## [Provided text]
****

As South Africa continues to navigate the intersecting pressures of climate change, national energy constraints, and evolving global sustainability standards, the built environment stands at the centre of both challenge and opportunity.

Energy Performance Certificates what comes next

Energy Performance Certificates (EPCs), mandated for specific categories of buildings, have rapidly emerged as one of the country’s most influential regulatory instruments, propelling owners, operators, and institutions toward measurable energy responsibility.

With the national deadline of 7 December 2025 remaining firm, the conversation is no longer about whether EPCs matter, but rather what comes next. This article synthesises current national progress, expected regulatory developments, and the practical pathways shaping the next phase of EPC-driven transformation.

Understanding EPCs as a global concept

Energy Performance Certificates are not unique to South Africa. Globally, EPCs form part of established energy transition frameworks across Europe, North America, Germany, Australia, and parts of Asia. Their purpose is universal: to provide an independently verified measure of a building’s energy performance, benchmark it against predefined thresholds, and make this information publicly visible to drive behavioural and operational improvement.

****

[Records from a data source]
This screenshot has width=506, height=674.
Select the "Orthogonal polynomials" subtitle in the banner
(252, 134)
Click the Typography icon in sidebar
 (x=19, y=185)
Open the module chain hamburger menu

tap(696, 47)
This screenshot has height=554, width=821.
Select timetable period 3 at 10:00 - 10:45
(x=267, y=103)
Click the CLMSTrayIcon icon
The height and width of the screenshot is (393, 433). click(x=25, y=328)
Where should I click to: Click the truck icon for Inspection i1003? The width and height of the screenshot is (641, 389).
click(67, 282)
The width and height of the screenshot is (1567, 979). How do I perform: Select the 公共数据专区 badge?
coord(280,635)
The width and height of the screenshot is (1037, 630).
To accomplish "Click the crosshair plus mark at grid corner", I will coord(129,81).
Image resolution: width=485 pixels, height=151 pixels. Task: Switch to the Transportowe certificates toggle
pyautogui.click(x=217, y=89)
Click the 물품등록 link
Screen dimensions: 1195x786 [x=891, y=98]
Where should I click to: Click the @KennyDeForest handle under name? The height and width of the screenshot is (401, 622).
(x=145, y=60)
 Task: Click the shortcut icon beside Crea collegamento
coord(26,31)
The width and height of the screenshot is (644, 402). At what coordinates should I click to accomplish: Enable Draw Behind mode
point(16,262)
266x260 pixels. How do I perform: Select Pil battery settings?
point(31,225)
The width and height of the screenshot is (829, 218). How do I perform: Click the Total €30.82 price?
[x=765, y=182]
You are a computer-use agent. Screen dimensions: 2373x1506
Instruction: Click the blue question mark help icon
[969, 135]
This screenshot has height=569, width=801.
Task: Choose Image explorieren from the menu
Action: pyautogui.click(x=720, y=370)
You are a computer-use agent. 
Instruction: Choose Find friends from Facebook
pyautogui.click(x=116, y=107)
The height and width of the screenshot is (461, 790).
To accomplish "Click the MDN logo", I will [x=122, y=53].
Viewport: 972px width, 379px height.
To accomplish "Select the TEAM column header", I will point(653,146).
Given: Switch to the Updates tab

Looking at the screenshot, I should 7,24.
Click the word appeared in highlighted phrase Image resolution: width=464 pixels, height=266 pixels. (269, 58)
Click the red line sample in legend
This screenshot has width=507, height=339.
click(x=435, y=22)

****

## [What to work on]
Retype the article on Energy Performance Certificates in South Africa above, word for word and in full.

## [Reply to the exercise]
As South Africa continues to navigate the intersecting pressures of climate change, national energy constraints, and evolving global sustainability standards, the built environment stands at the centre of both challenge and opportunity.

Energy Performance Certificates what comes next

Energy Performance Certificates (EPCs), mandated for specific categories of buildings, have rapidly emerged as one of the country’s most influential regulatory instruments, propelling owners, operators, and institutions toward measurable energy responsibility.

With the national deadline of 7 December 2025 remaining firm, the conversation is no longer about whether EPCs matter, but rather what comes next. This article synthesises current national progress, expected regulatory developments, and the practical pathways shaping the next phase of EPC-driven transformation.

Understanding EPCs as a global concept

Energy Performance Certificates are not unique to South Africa. Globally, EPCs form part of established energy transition frameworks across Europe, North America, Germany, Australia, and parts of Asia. Their purpose is universal: to provide an independently verified measure of a building’s energy performance, benchmark it against predefined thresholds, and make this information publicly visible to drive behavioural and operational improvement.